Laminoplasty was first performed by hinging the bone open and holding it in place with a piece of bone...
Evolution of Cervical Decompression
Treatment of cervical stenosis is by decompression, meaning relieving the pressure on the spinal cord and/or nerve root. This is done most often done through an anterior or posterior approach to the spinal cord depending on where the compression is coming from. An anterior approach is used when the intervertebral disc is the etiology of compression. A posterior approach is used for most other causes of cervical stenosis, as it allows for better removal of bone or soft tissues that may be constricting the spinal cord.
Often the bone on the back of the vertebra can be removed carefully opening up the space around the spinal cord and relieving the pressure. However, with removal of the posterior bone from the vertebra this can destabilize the spine requiring a fusion to be performed. Fusions are performed by placing screws into the vertebral body from the back of the neck and connecting them with metal rods.

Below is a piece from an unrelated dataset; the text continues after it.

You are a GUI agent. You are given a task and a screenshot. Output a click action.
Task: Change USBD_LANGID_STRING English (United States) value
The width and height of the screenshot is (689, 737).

This effectively removes all motion between levels.
New techniques have been developed however that relieve compression of the spine without causing instability and therefore do not require fusion. The most popular of these is laminoplasty. With this technique, the posterior bone is not removed, but manipulated similar to opening a door partially to allow for increased room within the spinal canal. The “open door” is held in place with either a small metal plate or a piece of bone.